The Indian rupee fell to near record lows on Monday as foreign investors continue to sell debt and stocks as part of an exit from emerging markets, with only fears of central bank intervention arresting a further drop. The rupee is likely to continue hovering around a record low of 59.9850 hit on Thursday as long as global markets remain weak over worries about the rollback of US monetary stimulus and concerns about China's financial sector.
Dealers were split about whether the Reserve Bank of India had intervened in the spot and onshore forward markets, suggesting any action would not have been strong. The central bank is seen likely to defend the 60 level for the rupee, which also provides formidable technical and psychological resistance.

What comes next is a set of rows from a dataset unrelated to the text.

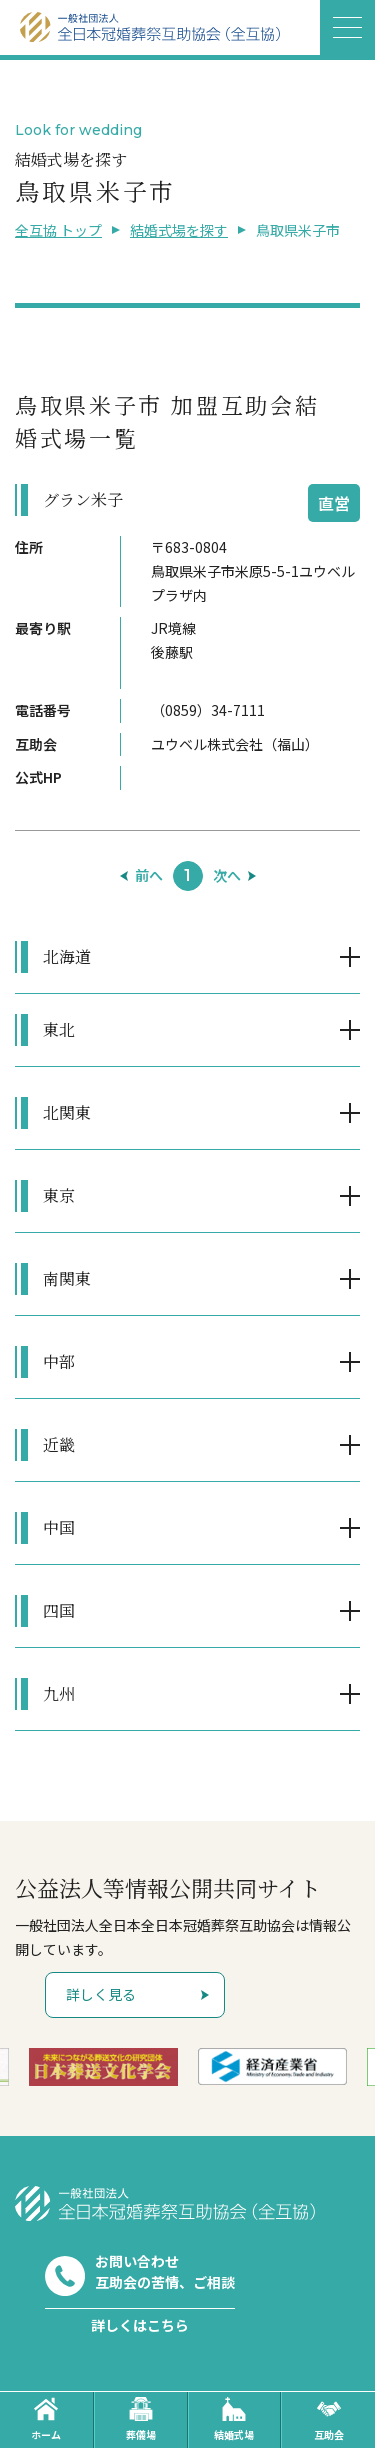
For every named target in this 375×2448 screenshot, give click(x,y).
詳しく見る (101, 1994)
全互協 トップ (58, 230)
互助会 (329, 2419)
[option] (103, 2067)
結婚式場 (234, 2419)
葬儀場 (141, 2419)
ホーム (46, 2419)
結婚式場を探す (179, 230)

Reserve Bank of India Deputy Governor Anand Sinha said on Monday the central bank and the Indian government are doing whatever is needed to get a "hold over" the deteriorating macro economic conditions.
Investors are now awaiting the release of the current account deficit data on Friday, which will underline whether the funding pressures for the economy will further rise. "One key factor is whether foreign equity investors pull out. But the government and RBI look determined to take steps to stem the rupee's fall," said Samir Lodha, senior partner at QuantArt. The partially convertible rupee closed at 59.68/69 per dollar, against its previous close of 59.27/28. It fell to a low of 59.8250 in session.
In the offshore non-deliverable forwards, the one-month contract was at 60.14, while the three-month was at 60.84. In the currency futures market, the most-traded near-month dollar/rupee contracts on the National Stock Exchange, the MCX-SX and the United Stock Exchange all closed around 59.79 with a total traded volume of $6.4 billion.